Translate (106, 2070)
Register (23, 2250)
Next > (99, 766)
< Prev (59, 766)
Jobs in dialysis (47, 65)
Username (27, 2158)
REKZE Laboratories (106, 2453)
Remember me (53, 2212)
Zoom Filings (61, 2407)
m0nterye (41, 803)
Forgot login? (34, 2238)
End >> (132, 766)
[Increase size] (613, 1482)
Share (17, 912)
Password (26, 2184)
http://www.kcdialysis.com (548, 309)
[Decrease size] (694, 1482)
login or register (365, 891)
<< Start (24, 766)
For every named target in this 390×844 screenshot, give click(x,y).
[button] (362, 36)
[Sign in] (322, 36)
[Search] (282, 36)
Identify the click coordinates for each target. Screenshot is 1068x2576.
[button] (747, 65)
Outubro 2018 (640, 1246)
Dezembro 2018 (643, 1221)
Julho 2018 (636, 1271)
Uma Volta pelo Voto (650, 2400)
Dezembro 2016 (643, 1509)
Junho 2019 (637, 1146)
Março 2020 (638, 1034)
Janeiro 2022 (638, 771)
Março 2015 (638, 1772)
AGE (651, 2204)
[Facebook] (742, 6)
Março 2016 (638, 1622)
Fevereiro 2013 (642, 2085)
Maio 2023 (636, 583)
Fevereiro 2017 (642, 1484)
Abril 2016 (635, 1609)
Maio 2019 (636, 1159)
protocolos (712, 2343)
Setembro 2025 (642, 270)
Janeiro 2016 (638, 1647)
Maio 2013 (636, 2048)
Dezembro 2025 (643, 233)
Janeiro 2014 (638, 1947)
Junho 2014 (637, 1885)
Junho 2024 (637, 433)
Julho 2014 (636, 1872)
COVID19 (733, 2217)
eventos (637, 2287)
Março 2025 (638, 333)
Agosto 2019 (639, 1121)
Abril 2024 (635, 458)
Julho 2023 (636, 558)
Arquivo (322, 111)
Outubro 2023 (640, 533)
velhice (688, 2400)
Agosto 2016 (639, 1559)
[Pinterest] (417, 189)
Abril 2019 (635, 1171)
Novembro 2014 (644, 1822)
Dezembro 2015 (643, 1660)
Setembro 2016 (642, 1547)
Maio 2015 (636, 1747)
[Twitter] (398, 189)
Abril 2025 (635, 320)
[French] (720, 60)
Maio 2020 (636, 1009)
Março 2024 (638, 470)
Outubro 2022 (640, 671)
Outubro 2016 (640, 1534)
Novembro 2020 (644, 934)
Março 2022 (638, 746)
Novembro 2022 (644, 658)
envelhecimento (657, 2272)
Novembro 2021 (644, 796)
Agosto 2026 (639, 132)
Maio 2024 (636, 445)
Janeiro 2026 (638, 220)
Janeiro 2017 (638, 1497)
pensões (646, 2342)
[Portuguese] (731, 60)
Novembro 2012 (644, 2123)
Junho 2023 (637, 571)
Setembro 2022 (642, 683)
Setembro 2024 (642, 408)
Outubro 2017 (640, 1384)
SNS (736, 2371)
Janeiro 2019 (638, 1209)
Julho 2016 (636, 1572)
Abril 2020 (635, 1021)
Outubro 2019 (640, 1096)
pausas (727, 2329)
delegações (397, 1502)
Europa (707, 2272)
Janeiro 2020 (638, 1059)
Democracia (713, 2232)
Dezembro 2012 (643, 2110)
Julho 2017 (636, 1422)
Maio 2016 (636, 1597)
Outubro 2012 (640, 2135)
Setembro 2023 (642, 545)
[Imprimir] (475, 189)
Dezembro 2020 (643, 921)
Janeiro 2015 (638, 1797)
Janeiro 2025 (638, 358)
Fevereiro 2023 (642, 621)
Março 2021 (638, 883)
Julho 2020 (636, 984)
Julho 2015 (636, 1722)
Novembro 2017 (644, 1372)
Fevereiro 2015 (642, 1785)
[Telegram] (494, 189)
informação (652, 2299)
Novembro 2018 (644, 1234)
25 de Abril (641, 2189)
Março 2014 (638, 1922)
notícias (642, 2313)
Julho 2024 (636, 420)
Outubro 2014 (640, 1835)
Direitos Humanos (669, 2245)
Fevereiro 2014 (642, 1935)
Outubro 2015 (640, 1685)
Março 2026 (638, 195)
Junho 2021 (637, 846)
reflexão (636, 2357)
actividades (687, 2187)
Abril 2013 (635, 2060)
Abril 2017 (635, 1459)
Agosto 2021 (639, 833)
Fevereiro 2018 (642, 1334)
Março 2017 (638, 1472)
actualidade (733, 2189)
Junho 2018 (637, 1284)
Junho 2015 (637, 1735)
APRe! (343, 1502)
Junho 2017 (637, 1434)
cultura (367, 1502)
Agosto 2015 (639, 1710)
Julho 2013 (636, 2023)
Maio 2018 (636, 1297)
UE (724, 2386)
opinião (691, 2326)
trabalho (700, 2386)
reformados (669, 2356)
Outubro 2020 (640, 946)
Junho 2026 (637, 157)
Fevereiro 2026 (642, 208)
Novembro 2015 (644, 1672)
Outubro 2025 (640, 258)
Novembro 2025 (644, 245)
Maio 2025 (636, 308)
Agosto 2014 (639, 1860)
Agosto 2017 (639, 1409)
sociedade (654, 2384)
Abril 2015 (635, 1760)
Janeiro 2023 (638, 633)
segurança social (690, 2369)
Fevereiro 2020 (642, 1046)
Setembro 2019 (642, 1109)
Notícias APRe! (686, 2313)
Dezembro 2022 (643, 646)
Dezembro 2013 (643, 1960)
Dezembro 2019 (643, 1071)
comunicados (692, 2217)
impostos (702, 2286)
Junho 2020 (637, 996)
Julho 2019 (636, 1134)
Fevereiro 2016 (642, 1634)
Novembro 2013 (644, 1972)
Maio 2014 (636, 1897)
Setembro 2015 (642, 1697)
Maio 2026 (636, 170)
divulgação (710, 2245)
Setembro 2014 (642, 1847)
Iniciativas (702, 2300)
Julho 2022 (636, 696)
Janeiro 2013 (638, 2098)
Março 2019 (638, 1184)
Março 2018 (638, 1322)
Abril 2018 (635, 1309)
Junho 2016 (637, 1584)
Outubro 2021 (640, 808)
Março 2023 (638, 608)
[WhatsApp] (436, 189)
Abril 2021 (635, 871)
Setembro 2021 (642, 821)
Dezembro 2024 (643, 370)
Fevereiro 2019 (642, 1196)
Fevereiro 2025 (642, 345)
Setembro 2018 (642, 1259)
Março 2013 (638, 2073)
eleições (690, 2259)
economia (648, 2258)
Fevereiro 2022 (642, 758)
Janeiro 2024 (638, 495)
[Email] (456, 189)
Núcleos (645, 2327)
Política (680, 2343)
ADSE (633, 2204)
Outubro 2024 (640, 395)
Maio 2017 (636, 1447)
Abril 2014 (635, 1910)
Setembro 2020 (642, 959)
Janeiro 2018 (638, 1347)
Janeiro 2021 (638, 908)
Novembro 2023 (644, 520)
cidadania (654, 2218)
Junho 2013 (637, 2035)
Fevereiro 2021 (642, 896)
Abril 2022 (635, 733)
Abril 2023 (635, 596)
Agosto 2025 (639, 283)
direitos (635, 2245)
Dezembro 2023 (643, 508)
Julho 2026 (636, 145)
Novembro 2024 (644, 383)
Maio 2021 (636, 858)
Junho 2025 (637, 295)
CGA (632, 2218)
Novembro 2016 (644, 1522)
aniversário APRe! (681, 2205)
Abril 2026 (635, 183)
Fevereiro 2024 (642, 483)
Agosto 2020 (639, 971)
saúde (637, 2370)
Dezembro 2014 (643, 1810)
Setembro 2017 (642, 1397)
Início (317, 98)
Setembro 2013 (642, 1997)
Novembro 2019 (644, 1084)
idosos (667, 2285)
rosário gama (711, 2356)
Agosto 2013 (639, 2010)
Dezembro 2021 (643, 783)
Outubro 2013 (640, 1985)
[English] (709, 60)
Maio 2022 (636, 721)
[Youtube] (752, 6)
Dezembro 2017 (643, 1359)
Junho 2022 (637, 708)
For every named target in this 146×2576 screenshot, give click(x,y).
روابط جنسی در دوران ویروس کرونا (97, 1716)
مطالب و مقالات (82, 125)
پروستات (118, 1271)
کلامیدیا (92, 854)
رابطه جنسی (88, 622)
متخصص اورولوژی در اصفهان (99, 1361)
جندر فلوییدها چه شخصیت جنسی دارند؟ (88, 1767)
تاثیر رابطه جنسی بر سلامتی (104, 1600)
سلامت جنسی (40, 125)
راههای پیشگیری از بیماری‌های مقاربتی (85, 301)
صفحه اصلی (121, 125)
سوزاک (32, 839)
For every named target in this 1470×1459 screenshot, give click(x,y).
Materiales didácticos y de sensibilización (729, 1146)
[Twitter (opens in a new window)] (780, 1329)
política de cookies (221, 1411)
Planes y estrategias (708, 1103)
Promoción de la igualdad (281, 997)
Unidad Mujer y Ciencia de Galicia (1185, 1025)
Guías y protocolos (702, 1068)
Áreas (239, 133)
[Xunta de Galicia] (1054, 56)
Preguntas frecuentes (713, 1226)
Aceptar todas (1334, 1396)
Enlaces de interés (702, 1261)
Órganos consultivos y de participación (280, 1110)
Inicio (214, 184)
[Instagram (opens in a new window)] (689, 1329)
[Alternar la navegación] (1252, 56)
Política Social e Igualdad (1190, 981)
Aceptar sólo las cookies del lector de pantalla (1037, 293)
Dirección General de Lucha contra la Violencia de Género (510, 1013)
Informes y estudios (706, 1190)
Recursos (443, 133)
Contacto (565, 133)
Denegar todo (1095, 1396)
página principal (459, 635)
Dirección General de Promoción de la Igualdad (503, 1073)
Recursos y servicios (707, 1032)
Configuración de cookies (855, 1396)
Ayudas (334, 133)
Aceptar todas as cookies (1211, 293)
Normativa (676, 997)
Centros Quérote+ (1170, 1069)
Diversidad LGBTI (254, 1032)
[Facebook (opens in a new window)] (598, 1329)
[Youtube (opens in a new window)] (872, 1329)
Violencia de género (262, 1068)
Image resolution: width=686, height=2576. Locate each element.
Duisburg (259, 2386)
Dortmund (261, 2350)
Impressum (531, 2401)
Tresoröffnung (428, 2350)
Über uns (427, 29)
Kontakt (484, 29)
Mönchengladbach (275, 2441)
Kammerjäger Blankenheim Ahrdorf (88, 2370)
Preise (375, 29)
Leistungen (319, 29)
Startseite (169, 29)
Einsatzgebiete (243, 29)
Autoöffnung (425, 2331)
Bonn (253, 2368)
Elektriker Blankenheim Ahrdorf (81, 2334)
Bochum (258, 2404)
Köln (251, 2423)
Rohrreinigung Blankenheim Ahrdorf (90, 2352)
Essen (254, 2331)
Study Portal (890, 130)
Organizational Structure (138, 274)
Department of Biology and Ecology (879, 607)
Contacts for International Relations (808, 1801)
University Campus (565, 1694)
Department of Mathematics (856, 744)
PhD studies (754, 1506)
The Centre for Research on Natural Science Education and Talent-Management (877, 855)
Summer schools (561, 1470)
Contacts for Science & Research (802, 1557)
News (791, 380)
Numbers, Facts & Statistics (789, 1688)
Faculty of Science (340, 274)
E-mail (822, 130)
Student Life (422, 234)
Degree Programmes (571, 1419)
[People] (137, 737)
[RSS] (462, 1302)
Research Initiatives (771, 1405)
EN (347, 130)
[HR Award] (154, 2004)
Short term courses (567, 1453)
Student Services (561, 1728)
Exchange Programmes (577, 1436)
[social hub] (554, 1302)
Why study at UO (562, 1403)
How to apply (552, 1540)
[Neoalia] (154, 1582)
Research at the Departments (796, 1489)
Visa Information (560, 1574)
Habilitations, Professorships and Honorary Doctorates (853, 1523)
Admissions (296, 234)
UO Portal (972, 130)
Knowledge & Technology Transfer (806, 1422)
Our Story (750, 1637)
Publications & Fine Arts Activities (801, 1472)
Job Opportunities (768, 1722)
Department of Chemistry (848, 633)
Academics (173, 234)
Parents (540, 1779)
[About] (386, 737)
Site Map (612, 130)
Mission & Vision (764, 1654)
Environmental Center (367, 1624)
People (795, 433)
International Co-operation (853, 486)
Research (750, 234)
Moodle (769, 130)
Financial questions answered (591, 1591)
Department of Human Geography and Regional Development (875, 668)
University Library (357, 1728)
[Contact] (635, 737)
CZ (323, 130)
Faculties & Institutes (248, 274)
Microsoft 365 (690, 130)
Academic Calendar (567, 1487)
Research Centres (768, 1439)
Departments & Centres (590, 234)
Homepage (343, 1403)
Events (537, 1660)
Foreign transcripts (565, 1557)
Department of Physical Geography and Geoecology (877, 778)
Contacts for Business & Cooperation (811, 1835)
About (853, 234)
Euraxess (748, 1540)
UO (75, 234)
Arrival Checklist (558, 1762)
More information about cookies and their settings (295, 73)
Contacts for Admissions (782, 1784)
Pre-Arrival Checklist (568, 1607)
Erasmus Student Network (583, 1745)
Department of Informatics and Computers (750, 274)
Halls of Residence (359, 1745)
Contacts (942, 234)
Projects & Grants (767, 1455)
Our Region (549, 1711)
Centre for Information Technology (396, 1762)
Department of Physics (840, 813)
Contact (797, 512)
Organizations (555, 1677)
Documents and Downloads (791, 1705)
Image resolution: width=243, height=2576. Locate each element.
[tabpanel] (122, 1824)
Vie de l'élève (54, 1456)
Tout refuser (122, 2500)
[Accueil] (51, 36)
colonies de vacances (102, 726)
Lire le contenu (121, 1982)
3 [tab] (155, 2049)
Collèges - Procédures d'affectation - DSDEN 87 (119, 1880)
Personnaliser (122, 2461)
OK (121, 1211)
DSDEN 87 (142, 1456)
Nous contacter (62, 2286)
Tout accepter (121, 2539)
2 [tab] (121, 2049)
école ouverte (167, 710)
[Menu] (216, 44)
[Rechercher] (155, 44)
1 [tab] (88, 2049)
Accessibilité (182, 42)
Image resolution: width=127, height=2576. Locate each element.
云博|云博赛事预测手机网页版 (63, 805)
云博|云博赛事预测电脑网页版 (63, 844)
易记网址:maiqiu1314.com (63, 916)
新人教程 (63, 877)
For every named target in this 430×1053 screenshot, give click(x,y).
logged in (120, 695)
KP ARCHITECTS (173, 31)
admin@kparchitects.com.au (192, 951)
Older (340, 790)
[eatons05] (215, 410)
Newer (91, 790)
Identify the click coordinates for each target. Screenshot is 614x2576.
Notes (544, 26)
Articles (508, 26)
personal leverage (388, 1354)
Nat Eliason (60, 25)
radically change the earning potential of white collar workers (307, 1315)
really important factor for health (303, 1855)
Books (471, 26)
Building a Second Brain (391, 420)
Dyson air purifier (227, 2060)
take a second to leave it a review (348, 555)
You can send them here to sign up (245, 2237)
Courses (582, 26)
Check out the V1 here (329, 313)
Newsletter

-=-=-

* _Action item_:
What do the lines above say from the one containing "Violencia de género (262, 1068)" down to the one containing "EN (347, 130)"? Return them exactly, both end lines included, and only them.

* _Exercise output_:
Violencia de género (262, 1068)
Image resolution: width=686, height=2576. Locate each element.
Duisburg (259, 2386)
Dortmund (261, 2350)
Impressum (531, 2401)
Tresoröffnung (428, 2350)
Über uns (427, 29)
Kontakt (484, 29)
Mönchengladbach (275, 2441)
Kammerjäger Blankenheim Ahrdorf (88, 2370)
Preise (375, 29)
Leistungen (319, 29)
Startseite (169, 29)
Einsatzgebiete (243, 29)
Autoöffnung (425, 2331)
Bonn (253, 2368)
Elektriker Blankenheim Ahrdorf (81, 2334)
Bochum (258, 2404)
Köln (251, 2423)
Rohrreinigung Blankenheim Ahrdorf (90, 2352)
Essen (254, 2331)
Study Portal (890, 130)
Organizational Structure (138, 274)
Department of Biology and Ecology (879, 607)
Contacts for International Relations (808, 1801)
University Campus (565, 1694)
Department of Mathematics (856, 744)
PhD studies (754, 1506)
The Centre for Research on Natural Science Education and Talent-Management (877, 855)
Summer schools (561, 1470)
Contacts for Science & Research (802, 1557)
News (791, 380)
Numbers, Facts & Statistics (789, 1688)
Faculty of Science (340, 274)
E-mail (822, 130)
Student Life (422, 234)
Degree Programmes (571, 1419)
[People] (137, 737)
[RSS] (462, 1302)
Research Initiatives (771, 1405)
EN (347, 130)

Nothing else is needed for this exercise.